EDITORIAL

Desde su creación, GTD ha sido una plataforma que ha buscado incentivar la participación y fiscalización política de la ciudadanía. Consideramos que esto es un pilar fundamental de la Democracia y el correcto desenvolvimiento de esta. Dentro del ejercicio político de la sociedad civil, una de las herramientas más efectivas que esta posee para expresar sus demandas es la protesta. Sin embargo, los hechos suscitados el pasado sábado 21 de noviembre significaron un grave atentado contra la población y su ejercicio al derecho de manifestación.

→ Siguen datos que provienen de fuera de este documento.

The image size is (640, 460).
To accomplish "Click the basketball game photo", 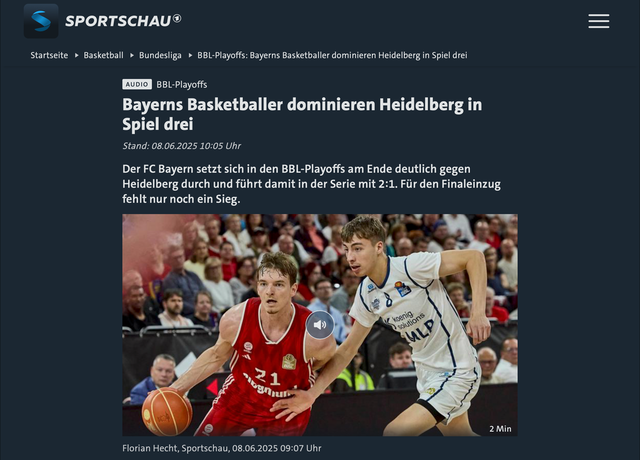I will click(x=320, y=325).
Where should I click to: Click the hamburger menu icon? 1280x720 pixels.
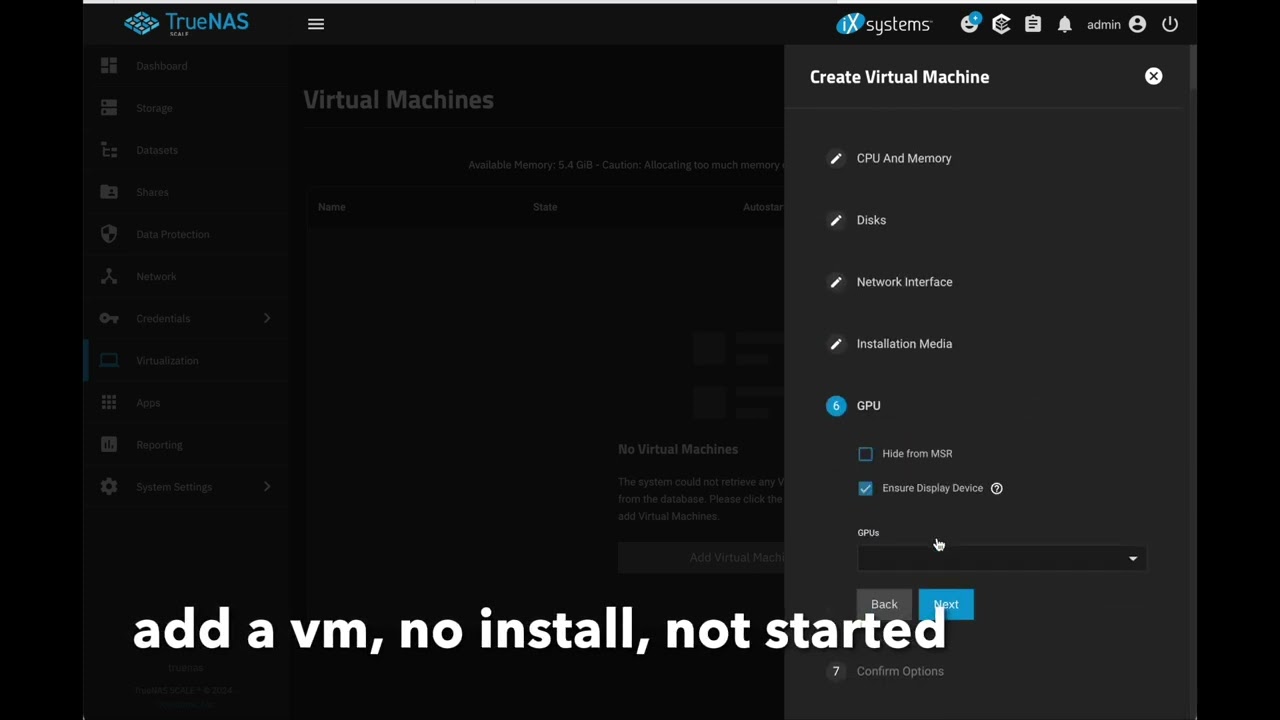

Como ya han denunciado diputados y diputadas, al igual que sectores de la sociedad civil, la policía ya estaba preparada para la represión efectuada. Desde armamento en el sistema de alcantarillado en la zona 1 de la Ciudad de Guatemala hasta planificaciones de “contención” realizadas con días de antelación. Lo visto el fin de semana no resulta producto de la casualidad. Dichos eventos son seña de una estructura policíaca que defiende intereses que no concuerdan con la población. Según declaraciones del Director General de la Policía Nacional Civil, se desplegaron aproximadamente dos mil efectivos el día de la manifestación. Cada uno de ellos se encuentra regulado por el protocolo institucional para el manejo de manifestaciones. Se contempla que, sin importar la situación, la violencia siempre debe ser el último recurso y el diálogo debe prevalecer. Además, esta siempre debe ser proporcional. Esto quiere decir que, si un ciudadano o ciudadana tira una roca a un policía, teóricamente este no puede responder dándole un tiro en la cabeza.

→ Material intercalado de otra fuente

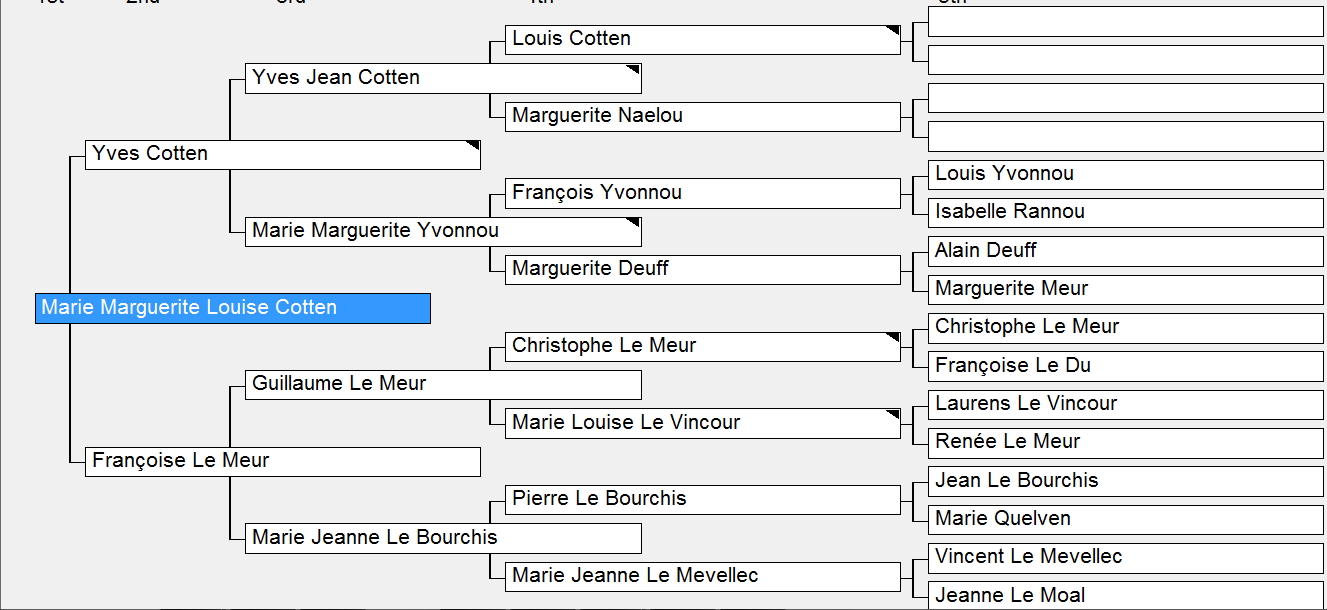
Task: Click corner marker on Marie Louise Le Vincour box
Action: click(893, 415)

Al leer esto resulta imposible no preguntarse:


· ¿Acaso recibieron alguna invitación de diálogo los manifestantes de la Plaza que fueron vilmente reprimidos con gas lacrimógeno a pesar de estar manifestándose de forma pacífica?

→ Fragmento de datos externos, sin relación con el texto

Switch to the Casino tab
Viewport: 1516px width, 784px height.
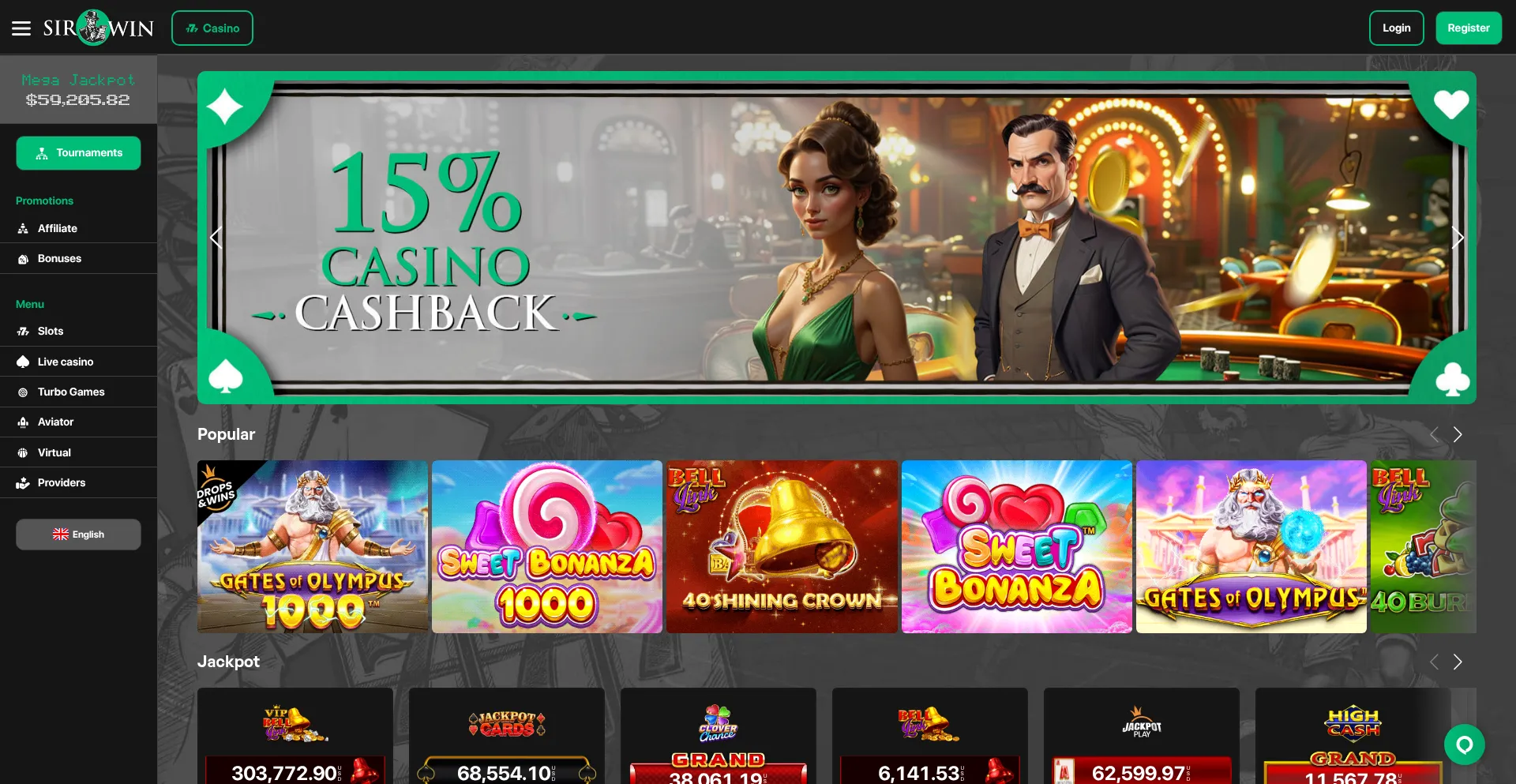point(212,28)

· ¿Acaso los policías accionaron de manera proporcional contra los manifestantes que terminaron por perder un ojo?

· ¿Fue justificada la violencia observada en las capturas realizadas contra manifestantes?

· ¿Es correcto que desde el Ministerio de Gobernación se señale a los manifestantes como terroristas, mientras al ser juzgados, aquellos capturados por la policía, son dados en libertad por falta de mérito?


Esto denota, por una parte, una incapacidad de las autoridades correspondientes para el manejo de la situación. Para la protección de la población guatemalteca en las futuras convocatorias a protestas, es importante exigir la inmediata investigación y sanción del Ministro de Gobernación, Gendri Reyes, y el Director General de la Policía Nacional Civil, José Tzubán, además, de todos los elementos de mando involucrados en la represión. Sin embargo, el depurar las cabezas no cambia a las instituciones que representan. Recordemos que ambas instituciones, de antaño y junto al ejército, eran los principales mecanismos represivos de los gobiernos militares durante el Conflicto Armado Interno. Lamentablemente, en Guatemala, y a pesar de los años, algunas cosas simplemente no cambian. Es por ello por lo que las propuestas que salgan de esta coyuntura deben ir encaminadas a realizar cambios profundos a las estructuras y sistemas opresivos que se han asentado en el país a lo largo de su historia.